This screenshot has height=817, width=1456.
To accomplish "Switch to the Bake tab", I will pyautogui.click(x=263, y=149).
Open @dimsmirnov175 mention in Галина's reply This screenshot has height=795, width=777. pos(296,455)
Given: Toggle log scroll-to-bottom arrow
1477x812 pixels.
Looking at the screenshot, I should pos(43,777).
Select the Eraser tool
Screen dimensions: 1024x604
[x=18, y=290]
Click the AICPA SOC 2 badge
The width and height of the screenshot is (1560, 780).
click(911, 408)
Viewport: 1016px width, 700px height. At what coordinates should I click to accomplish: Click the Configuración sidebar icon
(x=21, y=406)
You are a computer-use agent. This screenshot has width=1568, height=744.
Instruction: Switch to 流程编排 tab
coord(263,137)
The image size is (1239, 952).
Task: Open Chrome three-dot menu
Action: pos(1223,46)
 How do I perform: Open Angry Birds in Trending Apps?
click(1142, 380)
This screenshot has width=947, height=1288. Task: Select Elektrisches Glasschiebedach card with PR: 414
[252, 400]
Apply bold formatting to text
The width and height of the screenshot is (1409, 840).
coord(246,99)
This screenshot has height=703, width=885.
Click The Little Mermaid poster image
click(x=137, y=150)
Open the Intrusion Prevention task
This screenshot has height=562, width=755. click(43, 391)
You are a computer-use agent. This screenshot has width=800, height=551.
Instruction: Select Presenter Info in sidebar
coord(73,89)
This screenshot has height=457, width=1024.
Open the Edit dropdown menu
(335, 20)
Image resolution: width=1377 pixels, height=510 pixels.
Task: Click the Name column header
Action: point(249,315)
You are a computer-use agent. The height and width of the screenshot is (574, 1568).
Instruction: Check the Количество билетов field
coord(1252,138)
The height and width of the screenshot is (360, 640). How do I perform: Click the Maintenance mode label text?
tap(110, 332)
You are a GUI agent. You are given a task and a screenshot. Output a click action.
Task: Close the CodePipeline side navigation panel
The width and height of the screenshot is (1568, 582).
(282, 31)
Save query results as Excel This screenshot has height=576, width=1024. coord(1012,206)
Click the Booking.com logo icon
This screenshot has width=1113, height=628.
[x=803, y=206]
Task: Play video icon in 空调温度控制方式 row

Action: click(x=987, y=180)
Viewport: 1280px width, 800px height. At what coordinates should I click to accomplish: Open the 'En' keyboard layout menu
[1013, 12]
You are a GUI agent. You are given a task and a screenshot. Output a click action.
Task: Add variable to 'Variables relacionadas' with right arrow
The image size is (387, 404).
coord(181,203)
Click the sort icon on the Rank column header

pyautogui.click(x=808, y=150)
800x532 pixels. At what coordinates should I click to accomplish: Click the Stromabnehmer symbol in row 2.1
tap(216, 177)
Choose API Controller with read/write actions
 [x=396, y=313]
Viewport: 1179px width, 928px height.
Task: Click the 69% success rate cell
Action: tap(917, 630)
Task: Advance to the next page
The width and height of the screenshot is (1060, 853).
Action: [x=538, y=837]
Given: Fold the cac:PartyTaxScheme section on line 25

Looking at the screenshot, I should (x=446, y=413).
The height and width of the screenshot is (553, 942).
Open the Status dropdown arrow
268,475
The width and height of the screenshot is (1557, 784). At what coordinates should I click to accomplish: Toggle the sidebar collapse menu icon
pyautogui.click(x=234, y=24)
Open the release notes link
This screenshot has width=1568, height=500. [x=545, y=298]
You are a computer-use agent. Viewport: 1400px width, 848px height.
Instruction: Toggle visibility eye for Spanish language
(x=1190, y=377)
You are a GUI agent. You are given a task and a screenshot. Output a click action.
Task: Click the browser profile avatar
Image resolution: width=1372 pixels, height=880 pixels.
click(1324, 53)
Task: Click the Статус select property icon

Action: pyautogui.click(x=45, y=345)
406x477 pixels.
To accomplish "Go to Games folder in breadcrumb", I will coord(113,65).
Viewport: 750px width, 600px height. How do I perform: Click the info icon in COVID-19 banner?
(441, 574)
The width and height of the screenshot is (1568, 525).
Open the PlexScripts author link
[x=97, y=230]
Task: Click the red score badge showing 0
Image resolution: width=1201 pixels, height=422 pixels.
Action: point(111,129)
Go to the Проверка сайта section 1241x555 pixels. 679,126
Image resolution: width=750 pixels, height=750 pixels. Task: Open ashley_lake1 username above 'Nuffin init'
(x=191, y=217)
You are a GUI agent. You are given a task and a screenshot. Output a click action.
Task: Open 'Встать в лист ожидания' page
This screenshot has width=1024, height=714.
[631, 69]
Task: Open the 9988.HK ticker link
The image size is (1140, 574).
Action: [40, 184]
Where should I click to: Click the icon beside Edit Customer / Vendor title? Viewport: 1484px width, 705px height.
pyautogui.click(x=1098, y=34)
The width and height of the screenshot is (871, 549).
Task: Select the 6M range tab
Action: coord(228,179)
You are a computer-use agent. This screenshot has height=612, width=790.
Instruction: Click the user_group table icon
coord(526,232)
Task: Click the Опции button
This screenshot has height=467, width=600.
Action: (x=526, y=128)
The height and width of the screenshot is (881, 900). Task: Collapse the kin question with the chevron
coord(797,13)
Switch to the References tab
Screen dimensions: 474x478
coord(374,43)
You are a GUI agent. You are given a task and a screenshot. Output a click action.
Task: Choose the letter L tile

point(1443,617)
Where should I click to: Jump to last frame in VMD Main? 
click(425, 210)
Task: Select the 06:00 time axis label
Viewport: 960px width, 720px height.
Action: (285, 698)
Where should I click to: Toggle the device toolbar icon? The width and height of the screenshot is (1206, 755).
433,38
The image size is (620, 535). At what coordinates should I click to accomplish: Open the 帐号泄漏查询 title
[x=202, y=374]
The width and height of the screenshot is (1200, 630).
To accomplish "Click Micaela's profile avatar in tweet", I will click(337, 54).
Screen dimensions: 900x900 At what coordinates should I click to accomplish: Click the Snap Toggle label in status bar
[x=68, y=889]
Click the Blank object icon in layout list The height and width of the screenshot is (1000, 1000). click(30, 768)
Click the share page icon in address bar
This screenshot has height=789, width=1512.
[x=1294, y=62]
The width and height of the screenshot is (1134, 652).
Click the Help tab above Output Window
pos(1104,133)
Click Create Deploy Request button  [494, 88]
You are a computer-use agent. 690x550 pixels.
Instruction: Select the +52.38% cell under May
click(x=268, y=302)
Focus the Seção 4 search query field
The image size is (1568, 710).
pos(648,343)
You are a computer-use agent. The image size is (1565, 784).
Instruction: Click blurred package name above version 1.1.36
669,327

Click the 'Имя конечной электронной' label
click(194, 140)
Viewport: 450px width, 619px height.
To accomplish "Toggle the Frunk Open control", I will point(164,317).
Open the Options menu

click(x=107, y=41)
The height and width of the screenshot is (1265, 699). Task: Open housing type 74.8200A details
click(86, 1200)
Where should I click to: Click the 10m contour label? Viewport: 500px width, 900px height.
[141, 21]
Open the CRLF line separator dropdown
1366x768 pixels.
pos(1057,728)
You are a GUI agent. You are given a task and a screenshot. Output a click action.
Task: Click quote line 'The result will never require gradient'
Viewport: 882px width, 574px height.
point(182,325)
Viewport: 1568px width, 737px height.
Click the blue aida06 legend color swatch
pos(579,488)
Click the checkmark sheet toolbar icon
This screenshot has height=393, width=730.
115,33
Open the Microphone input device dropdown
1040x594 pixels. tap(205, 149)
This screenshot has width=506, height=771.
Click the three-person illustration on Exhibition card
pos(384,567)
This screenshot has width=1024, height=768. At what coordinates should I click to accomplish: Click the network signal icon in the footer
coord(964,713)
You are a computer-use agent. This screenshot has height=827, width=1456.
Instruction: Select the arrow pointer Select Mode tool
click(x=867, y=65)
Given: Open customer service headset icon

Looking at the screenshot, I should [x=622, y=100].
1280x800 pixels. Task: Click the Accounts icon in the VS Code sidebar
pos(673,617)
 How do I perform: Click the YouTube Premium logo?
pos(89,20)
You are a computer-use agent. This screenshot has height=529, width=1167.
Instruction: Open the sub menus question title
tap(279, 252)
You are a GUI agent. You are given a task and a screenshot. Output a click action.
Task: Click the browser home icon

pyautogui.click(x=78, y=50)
|---|
Exercise aim> Look over the entries above. Copy every line that contains the word "avatar".

Your solution>
Task: Click the browser profile avatar
To accomplish "Click Micaela's profile avatar in tweet", I will click(337, 54).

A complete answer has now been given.